Betreut wird SuperMUC rund um die Uhr vom Leibniz-Rechenzentrum (LRZ) unter Leitung von Prof. Arndt Bode. Er ist so groß wie ein halbes Fußballfeld, wiegt 100 Tonnen und soll nichts weniger als die großen Rätsel der Wissenschaft lösen helfen. Super MUC soll zum Beispiel Forscher bei der Analyse physikalischer Daten und der Simulation von Vorgängen im menschlichen Körper unterstützen. Mit seinen 155.000 Prozessoren ist der Neuling am LRZ derzeit sogar die Nummer eins in Europa. Diesen Status wird er vermutlich nicht lange behalten. Denn wegen der Unmengen an Daten, die in Astronomie, Atomphysik, Medizin- oder Klimaforschung heutzutage verarbeitet werden müssen, entstehen weltweit immer leistungsfähigere Riesenrechner.

Neuartige Kühlmethode

Eingeweiht wurde SuperMUC von Bundesforschungsministerin Annette Schavan (CDU) zusammen mit dem bayerischen Wissenschaftsminister Wolfgang Heubisch (FDP) an diesem Freitag. Schavan erklärte, "Erfolge im Höchstleistungsrechnen stärken die Wettbewerbsfähigkeit des Innovationsstandorts Deutschlands und schaffen neue Wertschöpfungspotenziale für die Wirtschaft." SuperMUC sei nicht nur schnell, sondern mit seiner neuartigen Warm-Wasser-Kühlung auch ein Musterbeispiel für Energieeffizienz.
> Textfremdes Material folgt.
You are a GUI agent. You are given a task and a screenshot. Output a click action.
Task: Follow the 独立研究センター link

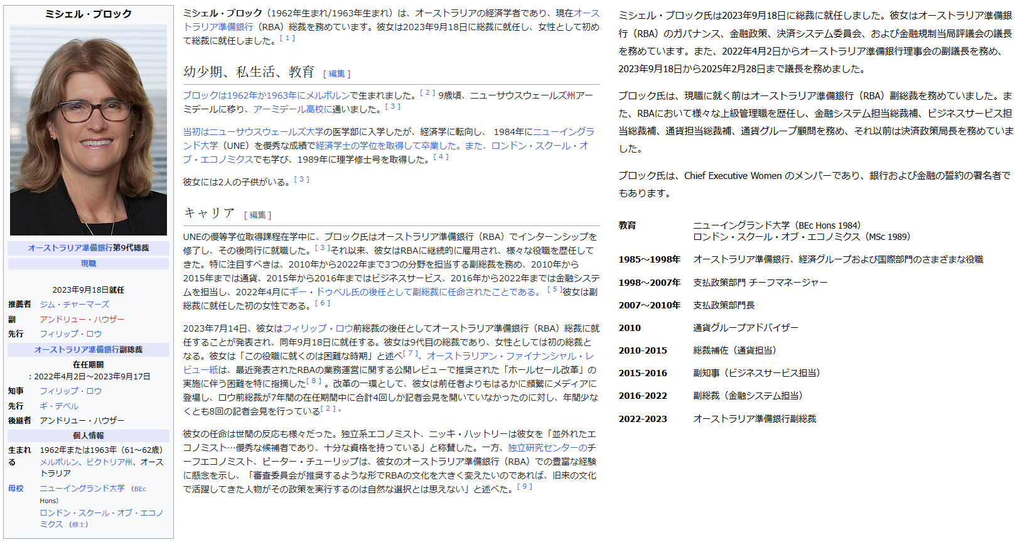(x=547, y=448)
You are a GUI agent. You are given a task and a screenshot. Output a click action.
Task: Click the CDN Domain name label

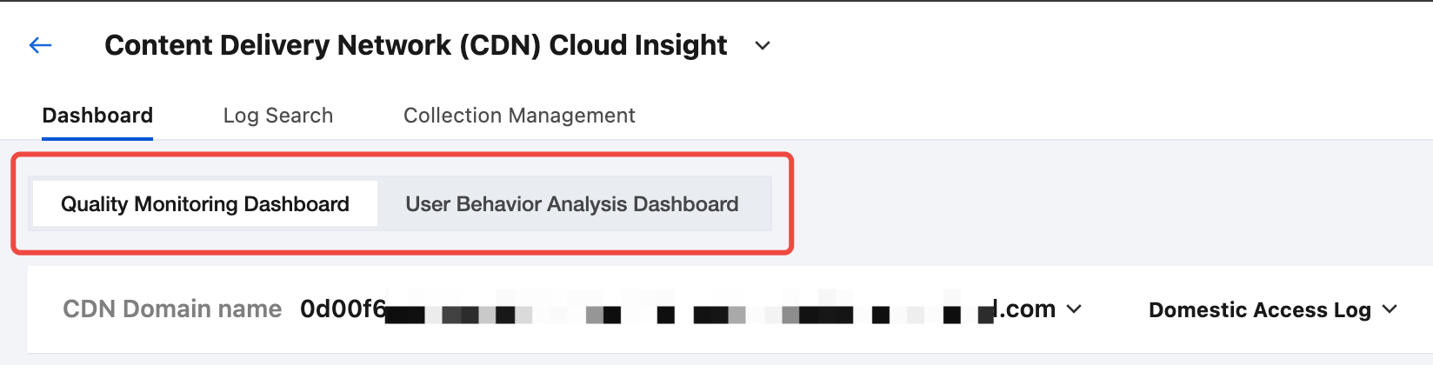tap(172, 309)
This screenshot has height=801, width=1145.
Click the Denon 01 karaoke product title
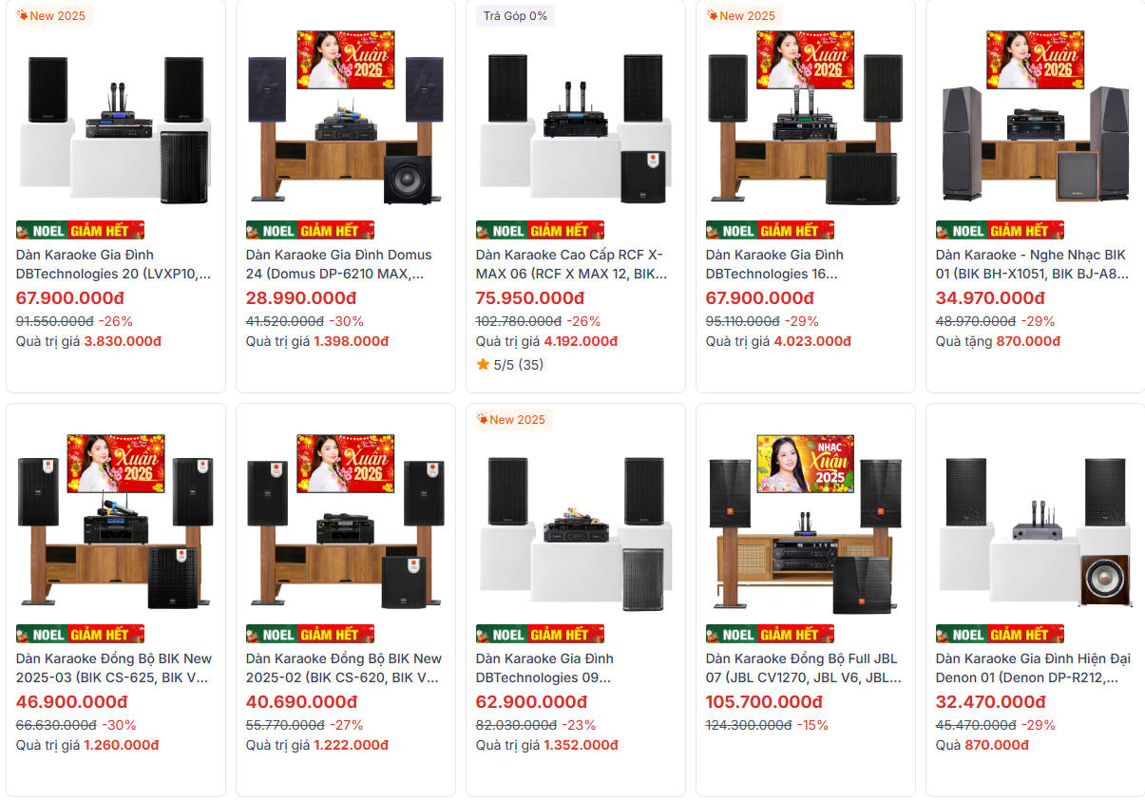1033,668
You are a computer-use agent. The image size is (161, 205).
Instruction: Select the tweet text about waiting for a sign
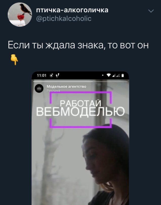coord(78,45)
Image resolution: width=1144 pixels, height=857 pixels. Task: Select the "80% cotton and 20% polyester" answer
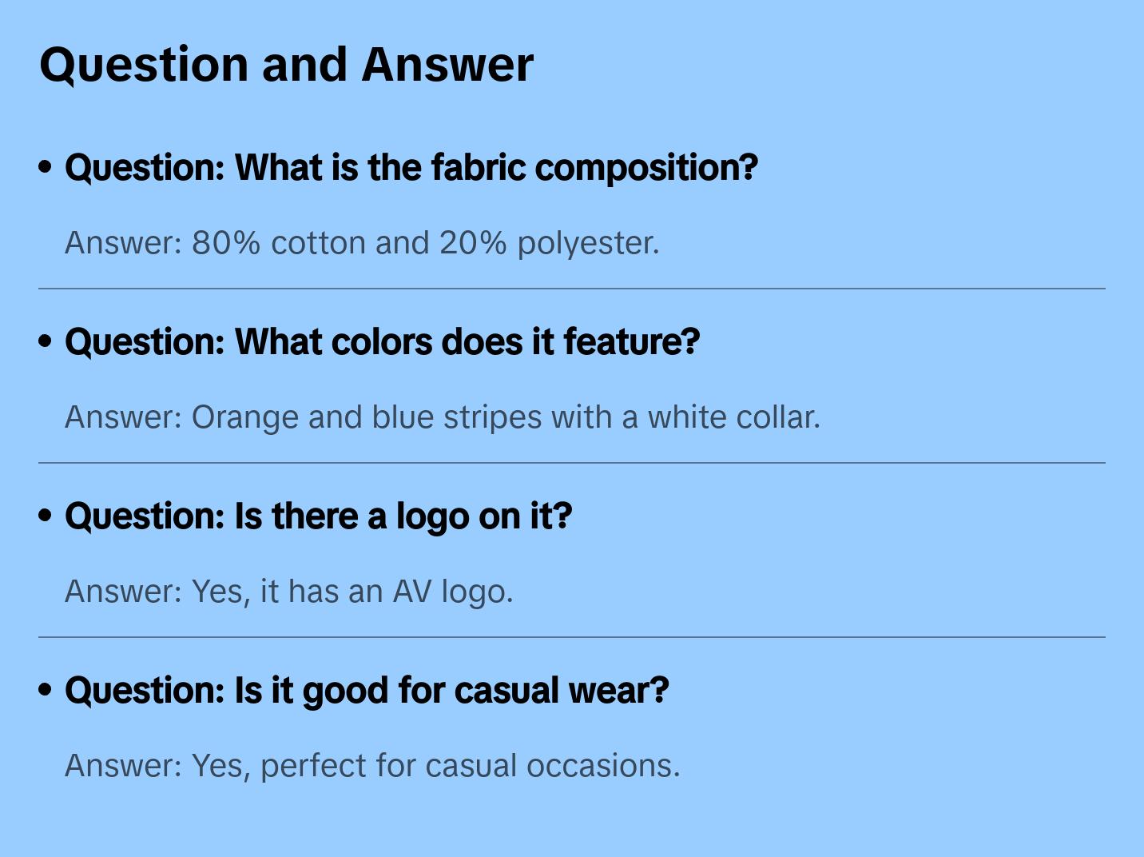coord(362,243)
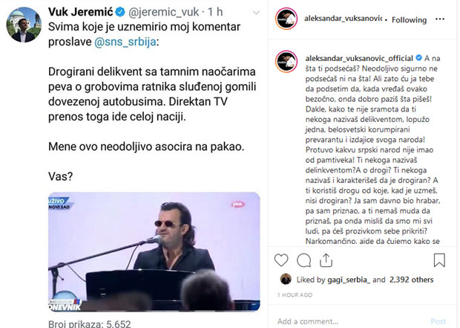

Der neue Rechner spart mit einer ungewöhnlichen Methode viel Energie: SuperMUC wird mit rund 40 Grad warmem Wasser gekühlt. "Die Chips laufen noch korrekt bei 70 oder 80 Grad", sagt Bode. "Wegen der höheren Wärmekapazität führt Wasser die Wärme besser ab als Luft." Während klassische Rechenzentren 50 bis 100 Prozent ihres Energiebedarfs zusätzlich für die Kühlung brauchen, sind es beim SuperMUC 10 bis maximal 20 Prozent zusätzlich. 850.000 Euro Energiekosten sollen so pro Jahr gespart werden.

Großer Andrang von Wissenschaftlern

Etwa 83 Millionen Euro haben der Bund und das Land Bayern in den neuen Superrechner investiert. Forscher aus Deutschland sowie 23 weiteren Ländern Europas inklusive Israel und Türkei werden die neue IBM-Anlage nutzen. Der Andrang der Wissenschaftler sei riesig, sagt LRZ-Mitarbeiter Ludger Palm: "Der Bedarf an Höchstleistungsrechnern ist auf absehbare Zeit gar nicht zu sättigen."

Supercomputer seien ein Schlüssel, um Antworten auf die drängenden Fragen des 21. Jahrhunderts zu finden, sagt auch Bundesforschungsministerin Schavan. Angesichts des rasanten Fortschritts der Speichertechnik ist LRZ-Mitarbeiter Palm überzeugt: "Was wir hier heute stehen haben, wird in zehn bis 15 Jahren am normalen Arbeitsplatz eines Ingenieurs stehen."